__Task statement__: For the material that follows, return exactly the lines from the one with "Three new Siksikaitsitapi" through the one with "erotic (1035, 114)", both ends included.

__Dataset records__:
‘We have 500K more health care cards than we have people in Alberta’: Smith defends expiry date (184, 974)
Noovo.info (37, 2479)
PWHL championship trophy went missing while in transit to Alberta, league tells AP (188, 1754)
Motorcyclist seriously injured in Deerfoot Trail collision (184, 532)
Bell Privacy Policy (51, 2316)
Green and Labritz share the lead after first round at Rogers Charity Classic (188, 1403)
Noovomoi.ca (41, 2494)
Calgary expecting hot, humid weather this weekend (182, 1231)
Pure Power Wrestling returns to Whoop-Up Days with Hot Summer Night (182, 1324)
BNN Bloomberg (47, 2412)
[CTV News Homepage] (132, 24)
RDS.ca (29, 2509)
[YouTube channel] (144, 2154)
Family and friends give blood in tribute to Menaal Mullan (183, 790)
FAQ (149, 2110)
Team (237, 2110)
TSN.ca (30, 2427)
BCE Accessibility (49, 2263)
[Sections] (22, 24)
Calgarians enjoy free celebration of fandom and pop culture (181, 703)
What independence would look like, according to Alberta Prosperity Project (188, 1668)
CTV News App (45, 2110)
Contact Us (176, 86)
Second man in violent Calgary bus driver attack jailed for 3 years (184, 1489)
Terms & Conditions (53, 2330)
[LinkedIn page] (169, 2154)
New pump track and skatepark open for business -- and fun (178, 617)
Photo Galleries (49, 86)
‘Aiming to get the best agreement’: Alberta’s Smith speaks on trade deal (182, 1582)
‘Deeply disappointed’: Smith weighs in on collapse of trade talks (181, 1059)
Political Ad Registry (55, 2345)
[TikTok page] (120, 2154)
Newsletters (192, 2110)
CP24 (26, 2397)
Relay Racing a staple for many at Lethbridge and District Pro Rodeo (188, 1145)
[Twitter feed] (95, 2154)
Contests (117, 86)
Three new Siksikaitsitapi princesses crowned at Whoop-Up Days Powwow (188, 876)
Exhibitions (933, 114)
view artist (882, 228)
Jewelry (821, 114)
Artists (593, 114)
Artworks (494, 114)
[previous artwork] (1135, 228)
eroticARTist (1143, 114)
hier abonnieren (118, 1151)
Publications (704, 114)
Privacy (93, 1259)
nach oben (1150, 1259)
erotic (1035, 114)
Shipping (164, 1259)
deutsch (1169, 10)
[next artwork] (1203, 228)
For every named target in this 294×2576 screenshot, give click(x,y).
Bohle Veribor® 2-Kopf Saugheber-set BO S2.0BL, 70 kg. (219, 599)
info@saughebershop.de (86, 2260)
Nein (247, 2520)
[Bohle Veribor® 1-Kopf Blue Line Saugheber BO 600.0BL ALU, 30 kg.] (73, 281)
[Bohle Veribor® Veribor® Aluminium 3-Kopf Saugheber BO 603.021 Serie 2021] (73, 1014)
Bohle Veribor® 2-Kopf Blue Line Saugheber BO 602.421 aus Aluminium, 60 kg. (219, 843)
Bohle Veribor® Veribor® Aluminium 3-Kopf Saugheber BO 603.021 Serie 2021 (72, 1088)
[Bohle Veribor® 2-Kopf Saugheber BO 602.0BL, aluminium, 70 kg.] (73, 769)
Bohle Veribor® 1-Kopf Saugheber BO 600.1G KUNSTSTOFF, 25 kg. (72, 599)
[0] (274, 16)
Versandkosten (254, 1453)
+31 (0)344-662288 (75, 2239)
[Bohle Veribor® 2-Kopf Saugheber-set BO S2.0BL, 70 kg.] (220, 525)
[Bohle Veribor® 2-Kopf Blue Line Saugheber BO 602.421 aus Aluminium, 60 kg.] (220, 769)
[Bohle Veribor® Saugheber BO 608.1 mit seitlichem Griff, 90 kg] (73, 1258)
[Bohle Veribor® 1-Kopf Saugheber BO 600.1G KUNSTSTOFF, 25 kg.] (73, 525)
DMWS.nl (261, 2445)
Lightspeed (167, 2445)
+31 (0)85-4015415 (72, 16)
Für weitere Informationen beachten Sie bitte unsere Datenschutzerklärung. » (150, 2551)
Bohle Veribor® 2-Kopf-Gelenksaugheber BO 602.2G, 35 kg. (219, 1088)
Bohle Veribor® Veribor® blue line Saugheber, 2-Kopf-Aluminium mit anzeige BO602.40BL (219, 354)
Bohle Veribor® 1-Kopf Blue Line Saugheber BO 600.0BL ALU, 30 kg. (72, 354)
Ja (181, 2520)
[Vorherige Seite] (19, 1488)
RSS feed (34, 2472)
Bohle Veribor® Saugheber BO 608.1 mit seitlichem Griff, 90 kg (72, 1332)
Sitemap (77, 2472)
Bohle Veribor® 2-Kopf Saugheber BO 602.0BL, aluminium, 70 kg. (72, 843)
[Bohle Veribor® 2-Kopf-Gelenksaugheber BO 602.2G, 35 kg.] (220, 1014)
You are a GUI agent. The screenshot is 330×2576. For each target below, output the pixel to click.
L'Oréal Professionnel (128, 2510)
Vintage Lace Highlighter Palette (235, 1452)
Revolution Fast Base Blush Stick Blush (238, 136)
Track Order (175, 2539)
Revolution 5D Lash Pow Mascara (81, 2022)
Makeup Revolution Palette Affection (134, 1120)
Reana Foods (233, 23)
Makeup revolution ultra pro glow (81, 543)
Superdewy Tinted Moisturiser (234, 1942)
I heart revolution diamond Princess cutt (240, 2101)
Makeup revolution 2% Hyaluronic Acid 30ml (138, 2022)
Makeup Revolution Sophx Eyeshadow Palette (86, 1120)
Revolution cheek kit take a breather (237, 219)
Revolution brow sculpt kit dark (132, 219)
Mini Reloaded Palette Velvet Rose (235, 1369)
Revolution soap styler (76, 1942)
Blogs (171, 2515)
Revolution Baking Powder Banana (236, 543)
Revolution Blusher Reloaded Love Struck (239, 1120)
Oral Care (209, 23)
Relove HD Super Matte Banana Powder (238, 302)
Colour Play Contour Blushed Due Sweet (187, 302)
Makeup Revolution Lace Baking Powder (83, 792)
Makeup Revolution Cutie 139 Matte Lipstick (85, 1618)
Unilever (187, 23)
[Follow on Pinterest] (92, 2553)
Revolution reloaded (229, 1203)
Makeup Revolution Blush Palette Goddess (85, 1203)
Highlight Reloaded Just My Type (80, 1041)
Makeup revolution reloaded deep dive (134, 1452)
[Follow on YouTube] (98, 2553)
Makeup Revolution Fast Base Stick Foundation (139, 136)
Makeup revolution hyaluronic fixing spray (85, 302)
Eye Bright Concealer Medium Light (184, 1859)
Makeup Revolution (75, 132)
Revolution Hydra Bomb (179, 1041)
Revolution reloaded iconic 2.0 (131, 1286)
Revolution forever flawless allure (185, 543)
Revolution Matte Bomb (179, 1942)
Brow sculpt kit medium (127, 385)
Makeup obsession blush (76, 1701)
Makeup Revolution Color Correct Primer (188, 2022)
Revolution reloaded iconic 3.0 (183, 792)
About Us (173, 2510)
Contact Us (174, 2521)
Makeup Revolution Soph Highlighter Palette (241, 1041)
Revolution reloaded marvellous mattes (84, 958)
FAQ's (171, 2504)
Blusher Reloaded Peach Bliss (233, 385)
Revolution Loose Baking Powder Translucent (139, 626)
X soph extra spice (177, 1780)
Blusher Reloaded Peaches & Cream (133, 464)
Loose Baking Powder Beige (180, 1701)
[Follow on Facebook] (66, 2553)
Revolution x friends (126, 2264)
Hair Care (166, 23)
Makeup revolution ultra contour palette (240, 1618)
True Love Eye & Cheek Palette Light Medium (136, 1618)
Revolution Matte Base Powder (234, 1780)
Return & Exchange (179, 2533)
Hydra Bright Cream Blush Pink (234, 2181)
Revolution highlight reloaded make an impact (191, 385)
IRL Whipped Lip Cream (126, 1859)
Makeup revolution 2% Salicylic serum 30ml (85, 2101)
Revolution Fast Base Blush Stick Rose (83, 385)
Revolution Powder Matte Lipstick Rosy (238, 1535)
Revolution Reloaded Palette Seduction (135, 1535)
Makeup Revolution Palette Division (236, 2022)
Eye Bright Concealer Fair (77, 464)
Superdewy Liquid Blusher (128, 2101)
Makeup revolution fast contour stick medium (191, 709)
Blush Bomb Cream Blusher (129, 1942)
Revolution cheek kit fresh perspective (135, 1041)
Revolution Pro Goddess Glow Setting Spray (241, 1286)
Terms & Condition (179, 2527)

__Response__:
Three new Siksikaitsitapi princesses crowned at Whoop-Up Days Powwow (188, 876)
Exhibitions (933, 114)
view artist (882, 228)
Jewelry (821, 114)
Artists (593, 114)
Artworks (494, 114)
[previous artwork] (1135, 228)
eroticARTist (1143, 114)
hier abonnieren (118, 1151)
Publications (704, 114)
Privacy (93, 1259)
nach oben (1150, 1259)
erotic (1035, 114)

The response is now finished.